■ Exercise requirements
Output nothing except the lines from the one containing "This screenshot has width=1471, height=812." through the final line of the data, both included, typed exactly, minus the pictures.

■ Stored data
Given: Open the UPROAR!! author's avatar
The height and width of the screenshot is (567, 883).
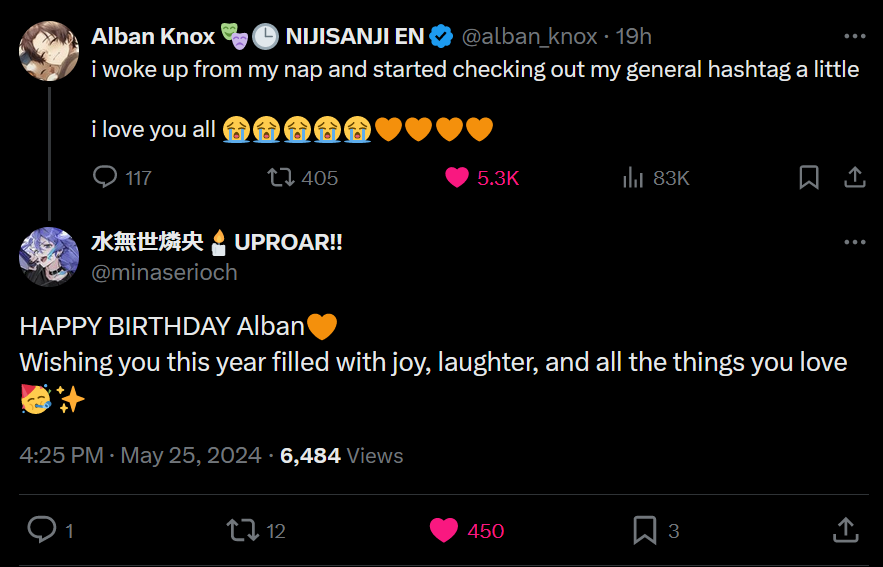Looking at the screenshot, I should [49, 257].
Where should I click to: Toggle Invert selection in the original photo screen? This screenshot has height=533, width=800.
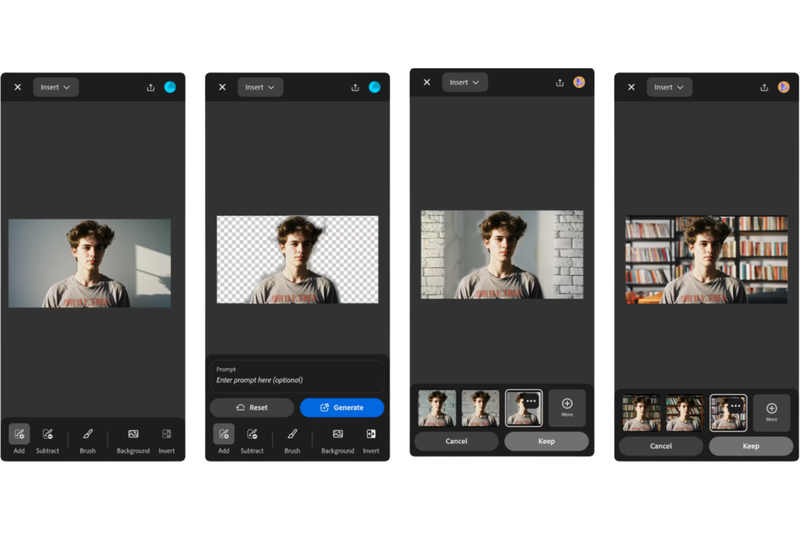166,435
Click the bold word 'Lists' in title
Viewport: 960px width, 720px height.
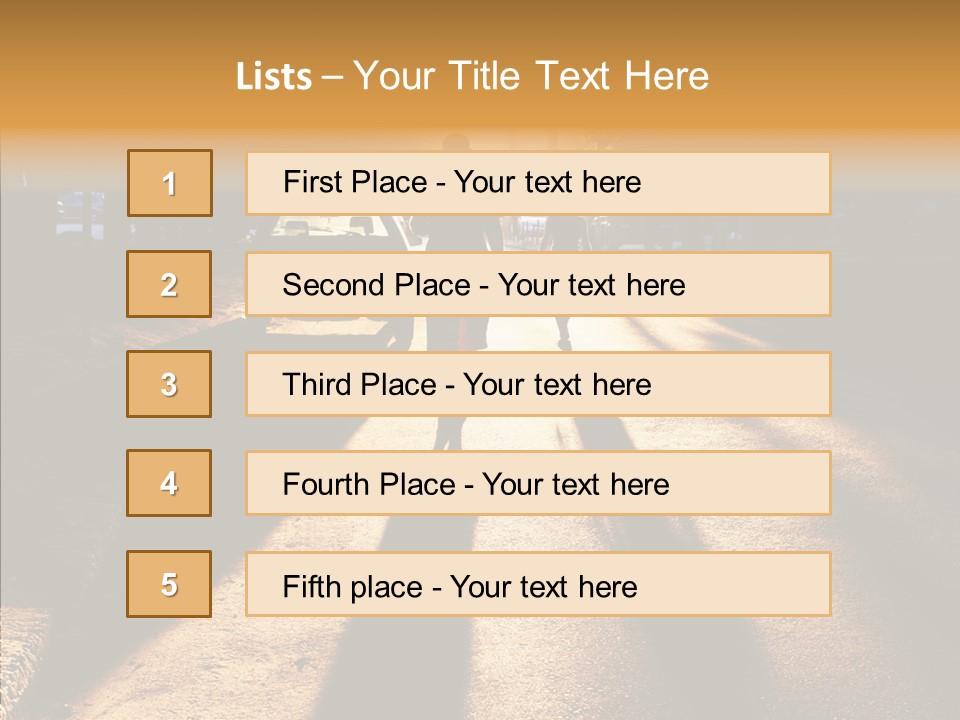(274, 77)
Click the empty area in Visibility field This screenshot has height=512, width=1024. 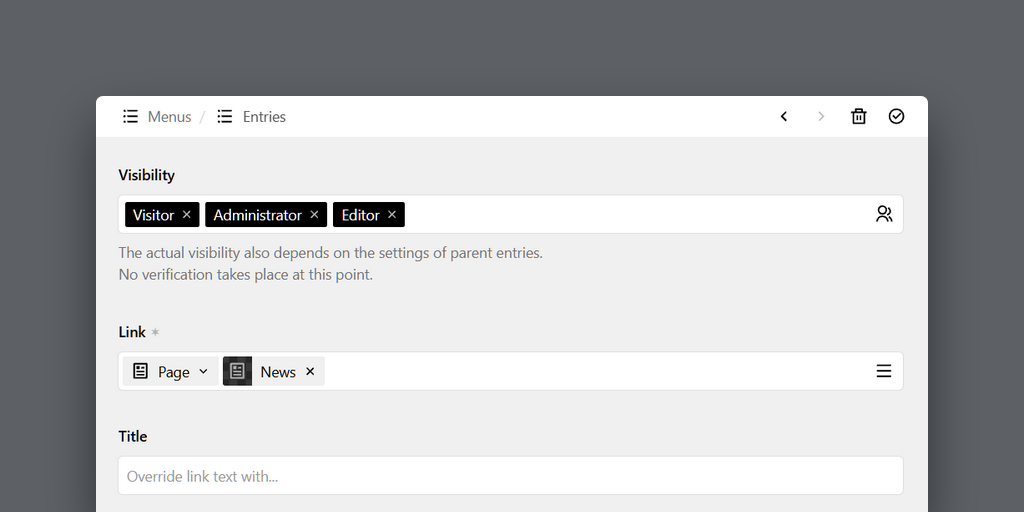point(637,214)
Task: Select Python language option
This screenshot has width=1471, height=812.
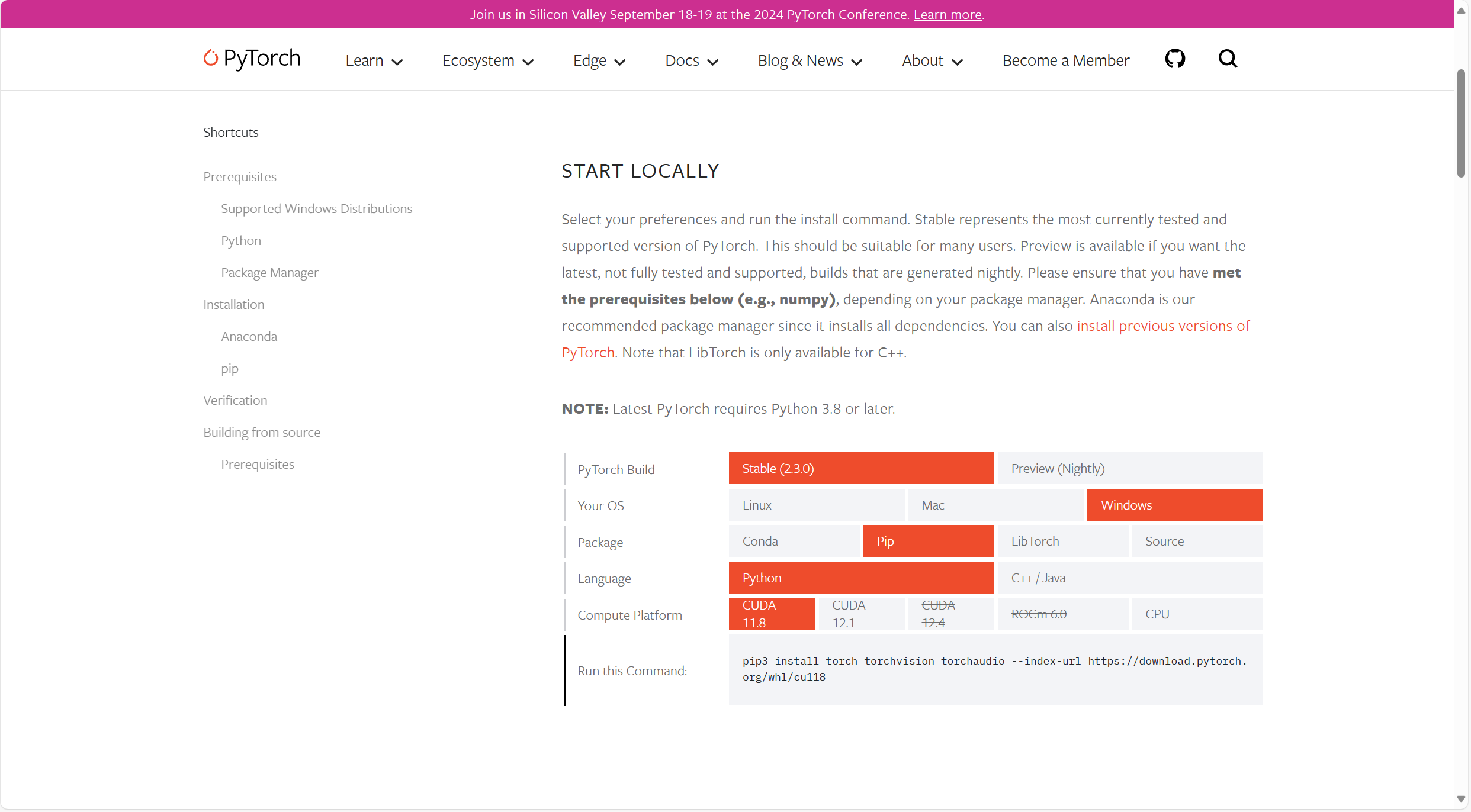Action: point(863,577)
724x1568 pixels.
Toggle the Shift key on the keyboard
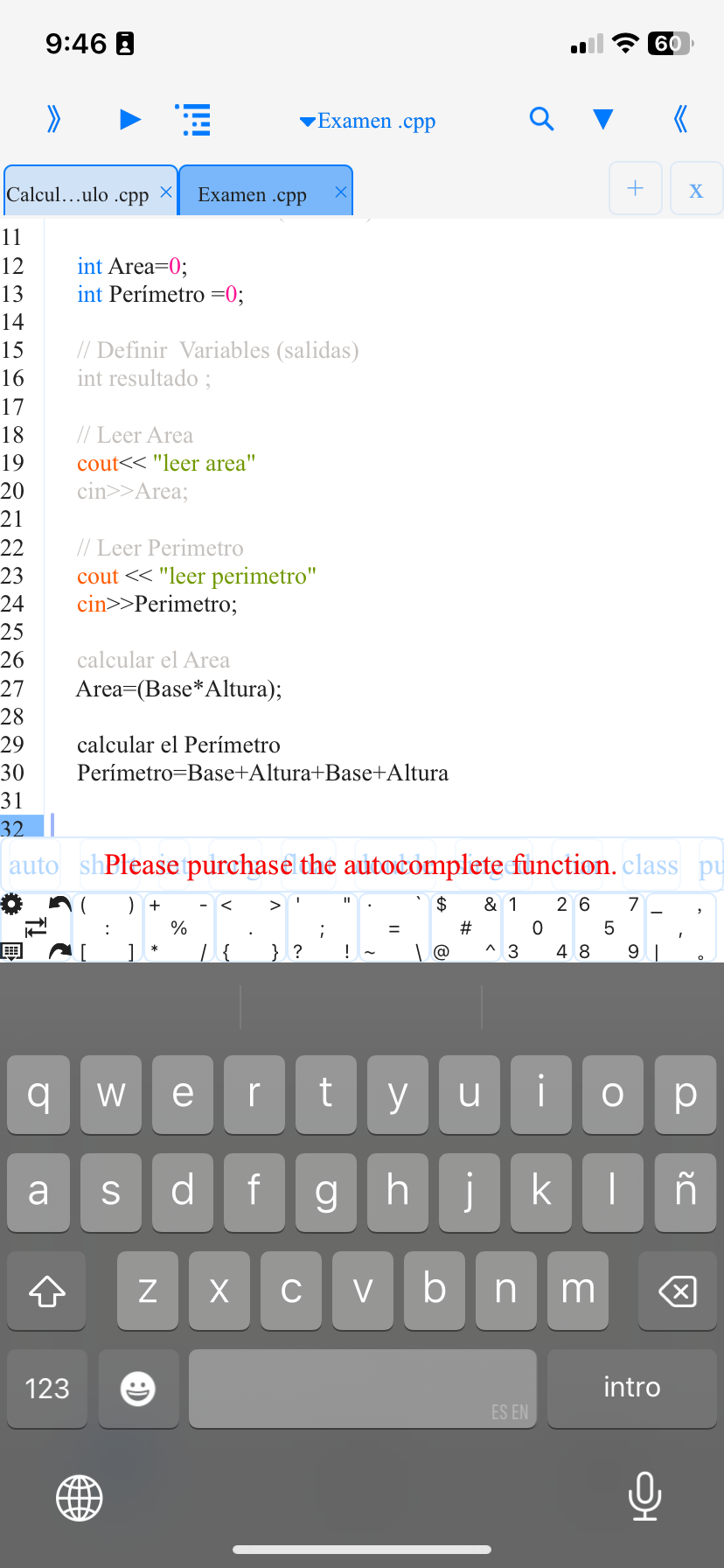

■ Your solution
This screenshot has width=1471, height=812.
Action: point(863,577)
724x1568 pixels.
Toggle the Shift key on the keyboard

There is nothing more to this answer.